Other Important Points to be learn
Energy manifests itself in many forms, e.g., in form of mechanical work (as in case of Joule-Thomson experiment) , heat energy, chemical energy, mechanical energy etc.
Energy is composed of two factors in each of these forms. These two factors are :
1. an intensity factor
2. a capacity factor
The product of these two factors gives the energy.

For example-

1. Heat is measured by the product of temperature ( intensity factor) and heat capacity ( capacity factor). Product of these two gives the energy of the system.
   If a substance having mass m kg and specific heat s kJ per kg is heated through temp. t°C, then the heat involved is given by (mst) kJ.

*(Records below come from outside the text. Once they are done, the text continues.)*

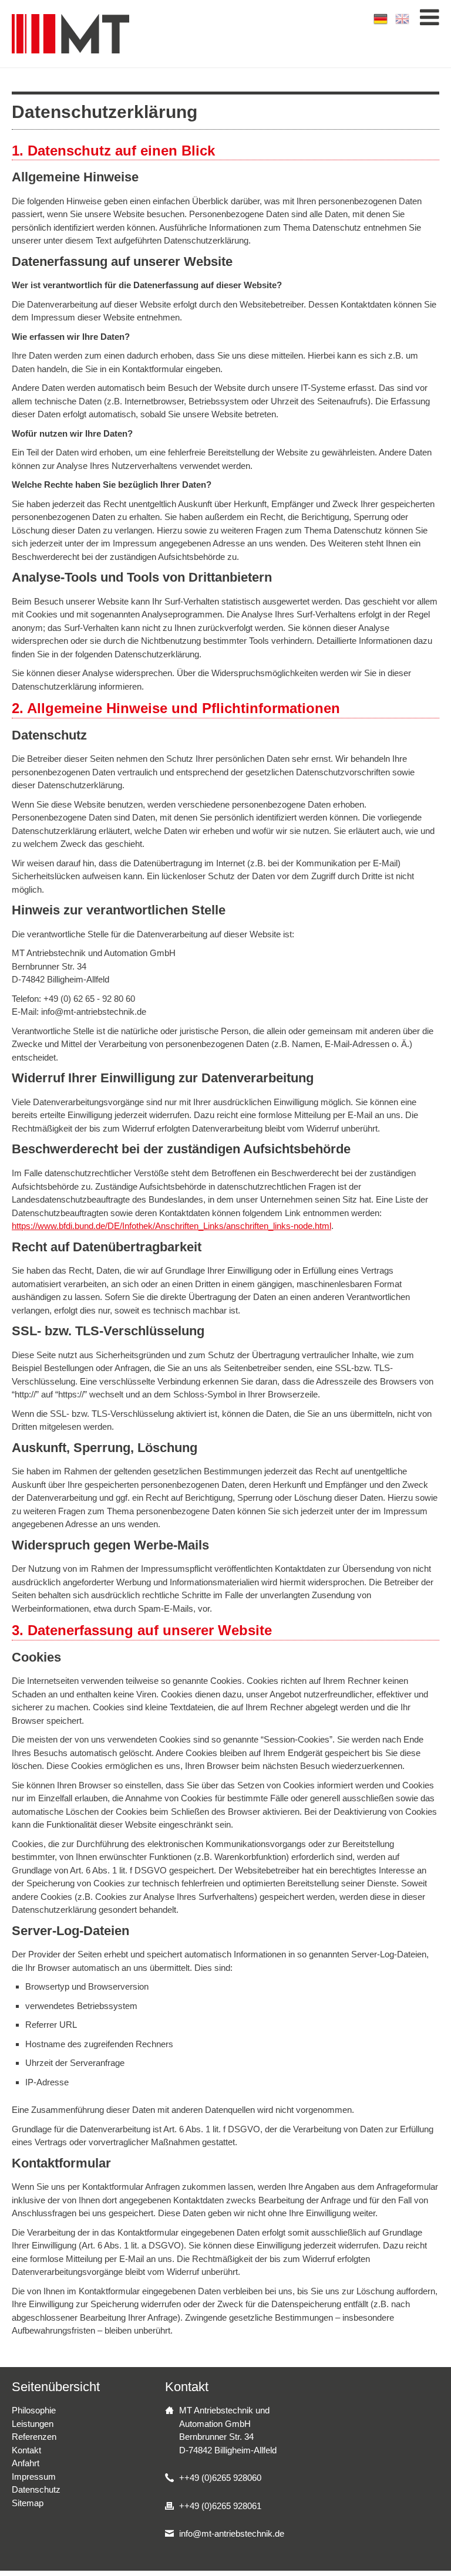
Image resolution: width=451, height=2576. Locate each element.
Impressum (34, 2477)
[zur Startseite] (70, 34)
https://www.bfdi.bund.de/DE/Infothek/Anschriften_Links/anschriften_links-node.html (171, 1226)
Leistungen (32, 2424)
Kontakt (26, 2450)
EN (402, 19)
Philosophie (34, 2410)
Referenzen (34, 2437)
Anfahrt (25, 2463)
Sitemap (27, 2503)
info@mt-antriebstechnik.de (231, 2533)
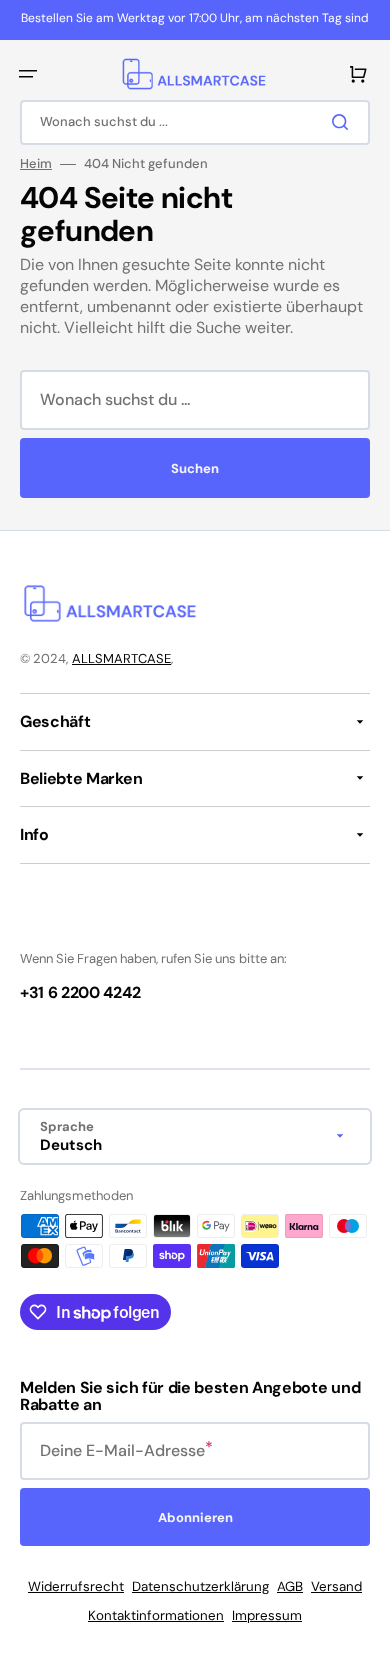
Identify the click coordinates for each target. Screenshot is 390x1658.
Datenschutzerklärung (200, 1586)
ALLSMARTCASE (121, 658)
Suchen (195, 468)
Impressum (267, 1615)
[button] (28, 74)
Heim (36, 164)
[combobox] (195, 122)
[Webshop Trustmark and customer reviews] (80, 925)
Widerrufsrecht (76, 1586)
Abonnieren (195, 1517)
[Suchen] (344, 122)
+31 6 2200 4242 (80, 992)
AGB (290, 1586)
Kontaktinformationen (156, 1615)
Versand (336, 1586)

2. When a current flows in an electric circuit for a given interval of time, then electrical energy is produced viz., obtained by the product of potential difference V ( intensity factor) causing the current to flow and the quantity of electricity Q ( capacity factor) that flows for that interval of time. Let V measured in volts and Q in coulombs.The product of these two factors express the electrical energy (or work) in volt-coulombs viz., joules
3. When a body of mass m kg moved through a height of h meter, the work done against gravity is obtained by multiplying the intensity factor (mg newtons) and the capacity factor (h meters).Thus, the work performed is given by multiplying these two factors i.e., (mg×h) Joules. This work gets stored in the body as potential energy and is released when the body falls back to its original position.